My Dear Melancholy
On asking for help, therapy and men's mental health
The undertone of my life has always been tinged with gloominess.
It’s my state of mind. You can see it in the photos I take, the music I listen to and the words I write.
Growing up, I was taught to hide my negative emotions. I got used to treating anger and sadness as if they were dark secrets. What that inadvertently taught me was that if I revealed these emotions to anyone, I would no longer be loveable.
What I thought was my “dark side” is what I now know as melancholy.
I don’t claim to have ever been depressed — Just sad.
A lot of the symptoms of depression and sadness are similar, but there’s a difference between the two: Depression is nature. Sadness is nurture.
I remember the first time I felt truly alone. It was at the end of 2020, I was stuck in a hard and emotionally turbulent place. I desperately wanted to leave poker but, at the same time, was scared to let go of what was so familiar to me. I expressed my fears to my then-girlfriend, but she never understood why. It was in that moment I felt like no one understood what I was going through.
There were many nights I’d lie awake at 3 AM, drowning in anxiety, stress and fear. A part of me would push back and ask what could I possibly have to be fearful of? I’m privileged and healthy. The ups and downs were normal, and the bad stretches were situational. In the grand scheme of things, I was okay.

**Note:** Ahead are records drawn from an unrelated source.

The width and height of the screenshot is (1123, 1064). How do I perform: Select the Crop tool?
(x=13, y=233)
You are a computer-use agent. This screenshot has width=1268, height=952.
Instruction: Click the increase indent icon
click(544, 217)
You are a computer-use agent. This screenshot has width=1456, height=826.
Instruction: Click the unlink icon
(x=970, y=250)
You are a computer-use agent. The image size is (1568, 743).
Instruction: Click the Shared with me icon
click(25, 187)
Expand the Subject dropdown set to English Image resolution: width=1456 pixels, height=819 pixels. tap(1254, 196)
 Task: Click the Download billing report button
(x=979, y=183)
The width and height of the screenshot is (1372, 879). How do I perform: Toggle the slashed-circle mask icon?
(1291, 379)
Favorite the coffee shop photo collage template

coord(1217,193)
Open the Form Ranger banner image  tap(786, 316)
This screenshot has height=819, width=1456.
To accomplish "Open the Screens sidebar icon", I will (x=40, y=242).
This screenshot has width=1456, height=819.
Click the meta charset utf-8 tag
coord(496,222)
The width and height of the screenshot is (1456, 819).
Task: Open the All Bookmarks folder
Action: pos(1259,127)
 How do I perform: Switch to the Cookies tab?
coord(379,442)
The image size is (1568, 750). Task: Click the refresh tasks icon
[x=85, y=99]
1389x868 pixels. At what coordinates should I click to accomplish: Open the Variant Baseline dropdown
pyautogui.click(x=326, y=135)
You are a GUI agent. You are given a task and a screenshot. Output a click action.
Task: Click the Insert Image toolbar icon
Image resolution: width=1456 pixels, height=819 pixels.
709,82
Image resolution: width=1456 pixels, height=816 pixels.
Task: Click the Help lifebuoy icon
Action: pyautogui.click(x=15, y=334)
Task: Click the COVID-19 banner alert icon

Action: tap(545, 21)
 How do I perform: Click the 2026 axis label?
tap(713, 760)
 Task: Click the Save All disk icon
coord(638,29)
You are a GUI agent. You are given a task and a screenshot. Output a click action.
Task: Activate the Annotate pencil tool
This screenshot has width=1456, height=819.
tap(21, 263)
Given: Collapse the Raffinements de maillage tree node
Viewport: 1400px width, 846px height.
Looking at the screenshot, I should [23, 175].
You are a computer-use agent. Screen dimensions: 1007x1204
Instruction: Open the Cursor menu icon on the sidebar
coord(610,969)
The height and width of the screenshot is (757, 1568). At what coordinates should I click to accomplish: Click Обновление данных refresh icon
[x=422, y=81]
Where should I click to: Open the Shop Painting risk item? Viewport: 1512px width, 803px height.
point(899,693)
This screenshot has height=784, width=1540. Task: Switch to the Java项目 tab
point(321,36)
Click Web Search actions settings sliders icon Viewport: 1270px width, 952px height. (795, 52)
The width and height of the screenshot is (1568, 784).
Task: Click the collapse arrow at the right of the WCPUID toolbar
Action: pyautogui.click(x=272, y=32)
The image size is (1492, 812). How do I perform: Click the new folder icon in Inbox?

Yet I managed to find lots of things to be fearful of. I feared that I was a bad boyfriend. I feared that I had no skills other than how to play poker. I feared that I couldn’t earn enough money. I feared that I was not enough. I feared that if I didn’t work hard enough, I’d stopped being loved. I feared admitting that I didn’t actually know what I was doing. On top of that, I had to worry about the heightened racism towards Asians and the unpredictableness of COVID.
Losing meaning in poker, burning out, and feeling lost in life kicked my anxiety into panic mode. I was on the verge of a full-on shit in my hand and clap breakdown. I felt like I didn’t belong in my own skin. I felt like I couldn’t do anything, sit still, get comfortable, eat, lie down or focus.
In January 2021, I finally stopped bluffing myself and admitted to my struggles and signed up for therapy.
It took a few months for me to finally open up to my therapist. Perhaps it was the lingering childhood belief that showing my emotion was seen as weak. She could tell I had trouble relaxing, both in counselling and in the real life.
On the surface, I look like I have my shit together. I appear calm, high achieving, punctual, and organised. But what others don’t know is that anxiety is a constant hum in my life. Beneath the surface, I feel like I’m always treading water. My mind is always on. Trying to survive. Trying to persevere. Trying to stay resilient.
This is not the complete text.